**What you have to do:**
Copy out everything from the line containing "The height and" down to the line containing "Instruction: Run Test NAT type", swapping "screenshot" for "image" and keeping all else the same.
* START Stored data *
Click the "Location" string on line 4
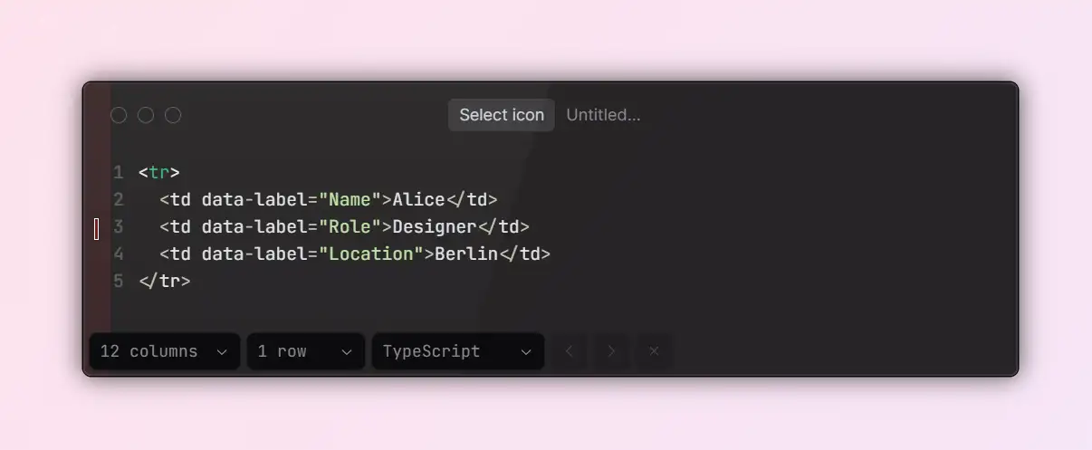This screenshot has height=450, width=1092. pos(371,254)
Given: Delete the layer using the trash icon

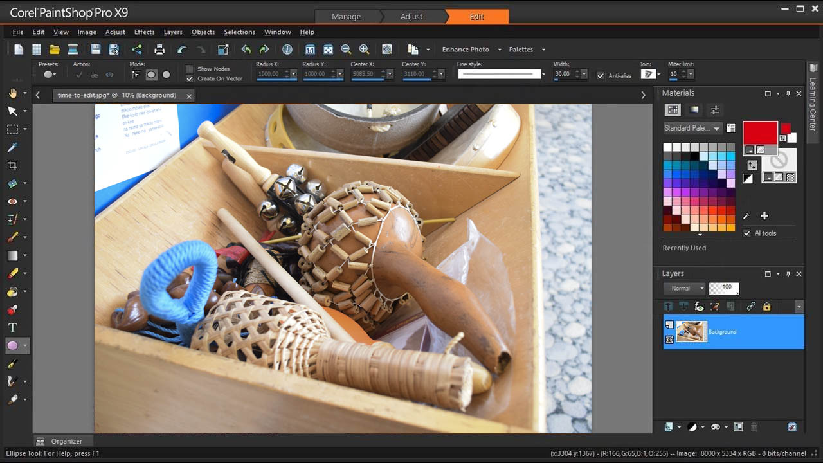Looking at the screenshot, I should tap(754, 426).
* END Stored data *
* START Stored data *
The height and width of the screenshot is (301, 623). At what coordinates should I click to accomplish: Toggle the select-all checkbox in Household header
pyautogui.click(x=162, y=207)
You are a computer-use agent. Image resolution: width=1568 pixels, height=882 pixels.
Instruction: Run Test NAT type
* END Stored data *
* START Stored data *
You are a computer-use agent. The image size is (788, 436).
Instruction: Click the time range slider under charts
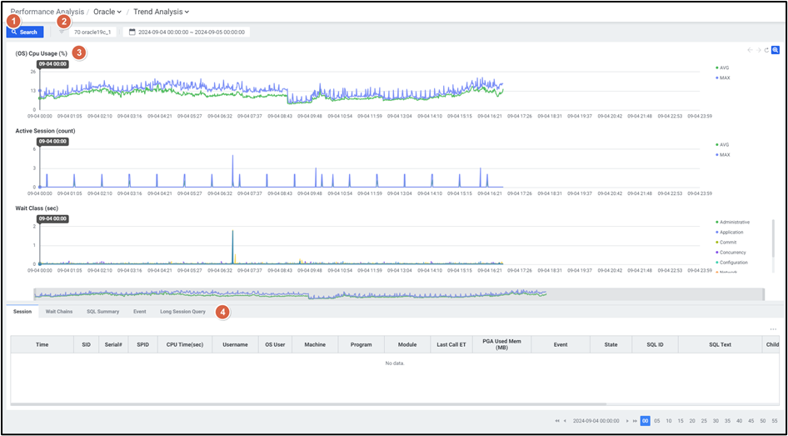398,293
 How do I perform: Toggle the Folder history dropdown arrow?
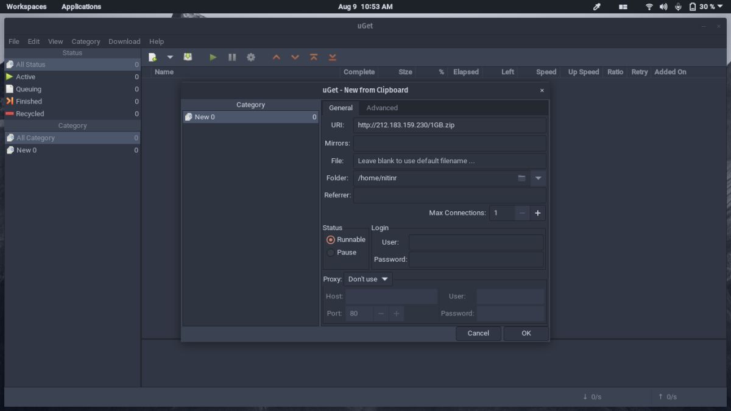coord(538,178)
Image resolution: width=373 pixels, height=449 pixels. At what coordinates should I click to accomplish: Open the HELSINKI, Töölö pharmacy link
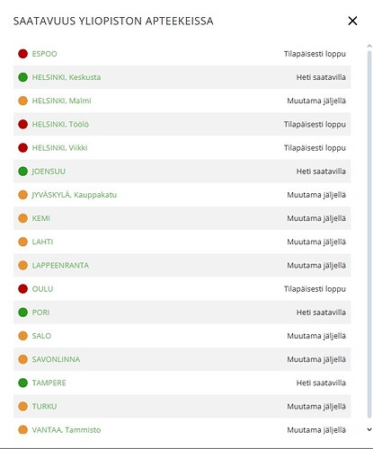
* END Stored data *
**Exercise response:**
The height and width of the image is (301, 623). At what coordinates should I click to accomplish: Toggle the select-all checkbox in Household header
pyautogui.click(x=162, y=207)
You are a computer-use agent. Image resolution: width=1568 pixels, height=882 pixels.
Instruction: Run Test NAT type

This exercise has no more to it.